**O QUE FAZER:** Segundo o texto sobre a Seara Nova, qual é a data do editorial do N.º 1 da revista?

**TEXTO FORNECIDO:**
※
Seara Nova – Wikipédia, a enciclopédia livre
A Seara Nova é uma revista fundada em Lisboa, no ano de 1921, por iniciativa de Raul Proença e de um grupo de intelectuais portugueses da época.
Na sua origem era uma publicação essencialmente doutrinária e crítica, assumidamente com fins pedagógicos e políticos.
O grupo de intelectuais reunidos em torno do projeto editorial definiram-na como "de doutrina e crítica", tendo como objetivo, como se lê no editorial do N.º 1, datado de 15 de outubro de 1921, ser de poetas militantes, críticos militantes, economistas e pedagogos militantes.
Com a publicação pretendiam contribuir para quebrar o isolamento da elite intelectual portuguesa, aproximando-a da realidade social.
Depois da implantação da Ditadura Nacional surgida da Revolução Nacional de 28 de Maio de 1926, o grupo da Seara Nova, a que atualmente se usa atribuir a designação de seareiros, não obstante a censura e as dificuldades financeiras, assumiu-se como um dos grupos mais ativos no combate ideológico contra o salazarismo.
Nos seus anos iniciais o projeto reuniu alguns dos principais nomes da intelectualidade do tempo, com destaque para Jaime Cortesão, Raul Proença e António Sérgio, mas também, entre outros, Raul Brandão, Aquilino Ribeiro, Câmara Reis, Cabral do Nascimento e Augusto Casimiro. Após estas vicissitudes e múltiplas entradas e saídas de colaboradores, a revista perdeu o prestígio de outrora e já pouco significa enquanto movimento social atuante.
※
**MATERIAL FORNECIDO:**
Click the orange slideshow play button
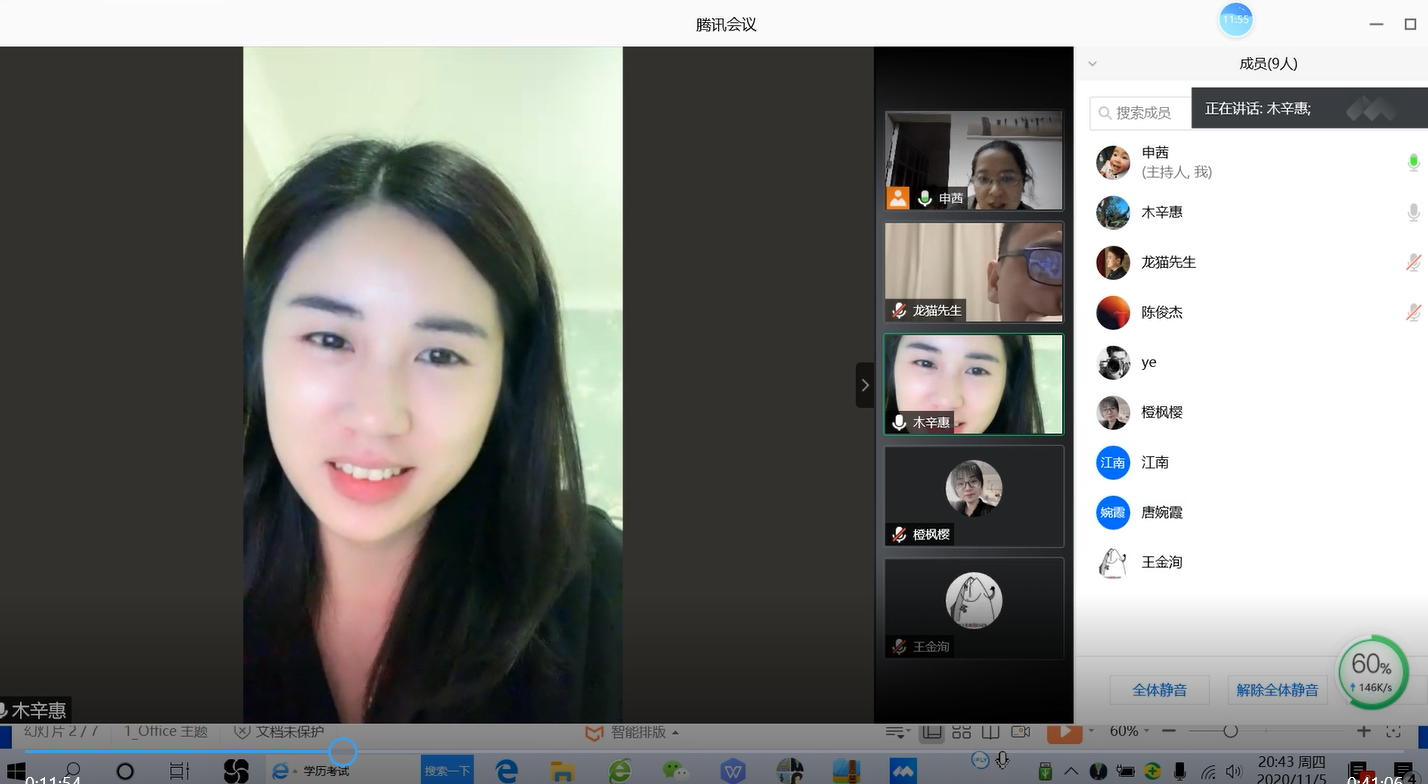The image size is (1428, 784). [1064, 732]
※
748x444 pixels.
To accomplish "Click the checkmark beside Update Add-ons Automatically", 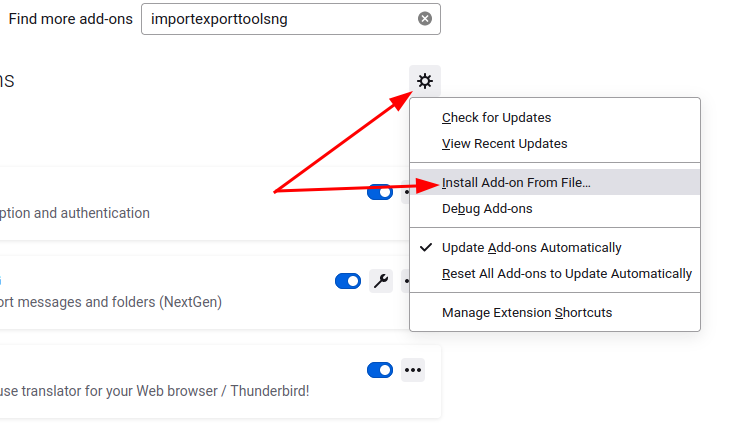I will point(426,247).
※
**RESPOSTA À TAREFA:** 15 de outubro de 1921.